Document section below:

The German police are investigating a suspected poisoning of exiled Russians following a meeting in Berlin.
The possible poisonings were first reported by the Russian portal Agentstvo, and a spokesman for the German police force confirmed to various media on Sunday, May 21st, that an initial investigation is underway by the state security unit, specialised in cases related to terrorism or politically motivated crimes.
“An investigation has been opened. The probe is ongoing,” the spokesman told AFP, declining to give further details.
According to media reports, the two victims are an unidentified journalist who was treated for symptoms at the Charité hospital in Berlin and Natalia Arno, a U.S.-based activist and head of the Free Russia Foundation. They both participated in a meeting of Russian dissidents in Berlin organised by Moscow oligarch-turned-Kremlin-critic Mikhail Khodorkovsky on April 29th and 30th. Their symptoms developed around the time of the meeting.
Arno identified herself on Facebook as one of the suspected victims. In a long post, she said that during a trip to Europe at the end of April, she experienced strange symptoms that she initially attributed to jet lag. They started in the first city she visited and then intensified in the second after she found her hotel room door ajar and the room smelling of cheap perfume. She awoke early the next morning with sharp pains and changed her flight to return to the U.S. as soon as possible. Her symptoms intensified during the flight. At a hospital in the U.S., a battery of tests couldn’t identify the cause of the symptoms, which, she was told, were neurological.
“Briefly: there is a suspicion that during my recent trip to Europe, I was poisoned, possibly by some nerve agent, investigated by one (or not even one) Western intelligence agency. I still have neuropathy symptoms, but overall I feel much better,” she wrote on Facebook.

End of Document section.
Given data below:

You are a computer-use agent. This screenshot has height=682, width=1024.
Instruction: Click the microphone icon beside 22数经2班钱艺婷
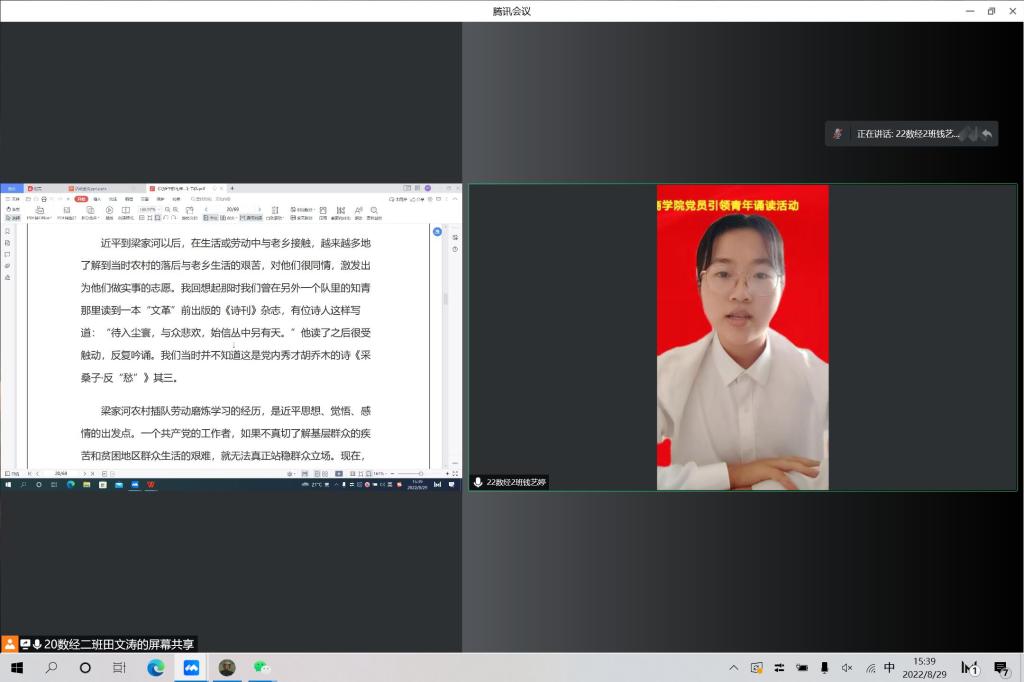[x=478, y=482]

End of Given data.

[Work order 1]
Please reproduce the stretch of the poisoning report from "Arno identified herself" through "told, were neurological.", word for word.
[Work order 2]
According to the poisoning report, on which dates was the Berlin meeting of Russian dissidents held?

[Worked solution 1]
Arno identified herself on Facebook as one of the suspected victims. In a long post, she said that during a trip to Europe at the end of April, she experienced strange symptoms that she initially attributed to jet lag. They started in the first city she visited and then intensified in the second after she found her hotel room door ajar and the room smelling of cheap perfume. She awoke early the next morning with sharp pains and changed her flight to return to the U.S. as soon as possible. Her symptoms intensified during the flight. At a hospital in the U.S., a battery of tests couldn’t identify the cause of the symptoms, which, she was told, were neurological.

[Worked solution 2]
April 29th and 30th